I recently read my post about finding my eat, pray, love & party, and it honestly makes me howl, thinking back to that point in my life that I would meditate daily, enjoy smoothie bowls & only leave Dubai for 70 days. Here I am 6 months later and I'm thinking...hold up, what was I looking for again?
Ah yes, I was looking for that Bali magic that would turn any frown upside down. Well, luckily for you lot I did find the magic, I found the magic in various ways...but not that much partying, minimal yoga, zero smoothie bowls & a whole lot of, wait...what the fuck was I searching for again?

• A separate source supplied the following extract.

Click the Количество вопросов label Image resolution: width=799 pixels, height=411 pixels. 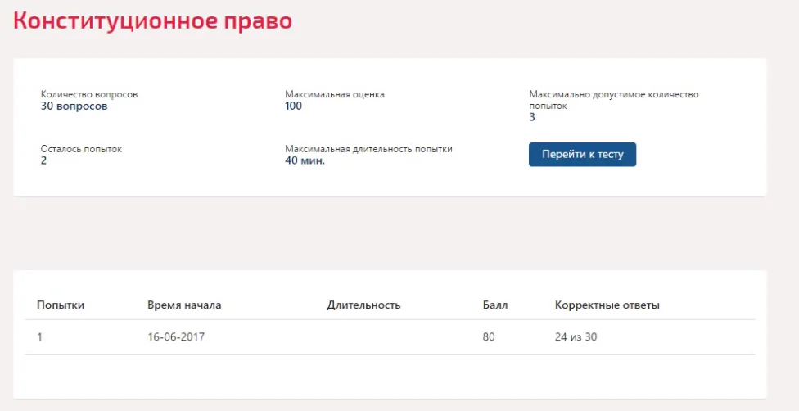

Making the choice to move to Bali was the best move I ever made, everyday I wake up in Bali I have a choice with what I do with my day, who I see, how I move my body and whether or not I want to put an actual bra on. Today was a bra day, today was also a day that I spent my whole day in bed, surrounded by friends, intermittently crying. But that's okay, I'm still looking for that thing...you know...It's big and its umm? It can...? I don't know myself, I don't know any of the answers, what I'm looking for, how long I'll be here for, whether I'll ever go back to teaching, whether I'll meet the man of my dreams (looking unlikely), or whether after all that fuss I made if I'll end up back in the UK after all (pray to all above that I don't).
But do we really know what we are looking for in life? Isn't that the exciting part about living? The unknown. I fully believe in manifesting, writing down you goals and dreams, changing your thought process to alter the choices in which you make and how you go about your day to day life. But do we still really know what we are searching for? Because so far I have searched for the best places for pancakes, the best yoga classes, the best boxing coaches annnnd the best place to buy bikinis, or cheap tampons (soz, not soz...stock up on that shit girls).

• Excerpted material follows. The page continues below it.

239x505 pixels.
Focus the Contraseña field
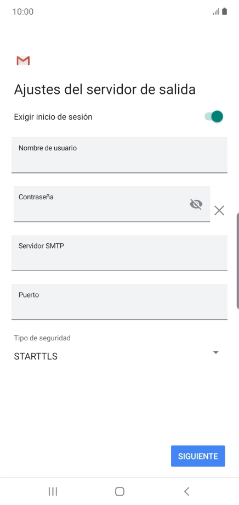click(x=112, y=204)
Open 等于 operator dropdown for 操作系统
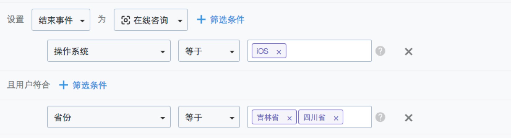This screenshot has height=138, width=511. pyautogui.click(x=209, y=51)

You have all the answers yourself, it's a matter of changing your own thoughts, repeating that shit until your brain re-wires itself to believe everything you are saying. You have the power within you to make the shift, to do what you love, but don't go in search of something that you have no idea about, because in the end if it's meant to happen it will, otherwise, you just end up deflated and wanting to give up.